Idea europejskości jako wyrazu pragnienia autonomii od USA znajduje zatem niewielkie podstawy historyczne; jeśli już, to spotyka się z wieloma zaprzeczeniami, biorąc pod uwagę, że to amerykańska ochrona i pieniądze pozwoliły europeizmowi skonsolidować się jako ruch i stać się establishmentem. Nie jest przypadkiem, że dziś to irracjonalny (i bezpodstawny) strach przed porzuceniem przez amerykańskiego strażnika wpędza Europejczyków w panikę i delirium. Spór między rządem a „opozycją” pozostaje w ramach rytuałów pseudokracji, biorąc pod uwagę, że niewola Atlantyku nigdy nie jest kwestionowana; z tym wyjątkiem, że prawica „suwerenna” jest gotowa do bezpośredniego podporządkowania się USA, podczas gdy „lewica” błaga o podporządkowanie się panu za pośrednictwem fetyszowej Europy.
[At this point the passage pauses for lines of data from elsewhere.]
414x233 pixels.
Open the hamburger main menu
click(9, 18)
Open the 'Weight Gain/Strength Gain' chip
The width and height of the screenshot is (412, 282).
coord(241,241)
Należy zauważyć, że dopiero w styczniu roku następującego po spotkaniu z OSS, Altiero Spinelli i Ernesto Rossi ujawnili swój projekt manifestu na rzecz Wolnej i Zjednoczonej Europy, który w związku z tym nosi datę publikacji 1944 r. Tekst ten jest również znany jako „Manifest Ventotene”, ponieważ, zgodnie z tym, co podano we wstępie, pierwsze szkice zostały napisane podczas ich uwięzienia na tej wyspie. Wyrażenie „Manifest Ventotene” jest zatem oksymoronem i jednocześnie hiperbolą. Oprócz retorycznych akcentów, dokumentowi Ventotene brakowało istotnego elementu, który pozwalałby uznać go za manifest, tj. publikacji. Pod koniec całej afery wydaje się, że jedyną osobą, która nie ma z nią nic wspólnego, jest biedny i niewinny Ventotene, wprowadzony jako zwodnicze alibi, mające na celu cofnięcie narodzin europeizmu Spinellego do okresu sprzed przybycia wojsk amerykańskich do Europy.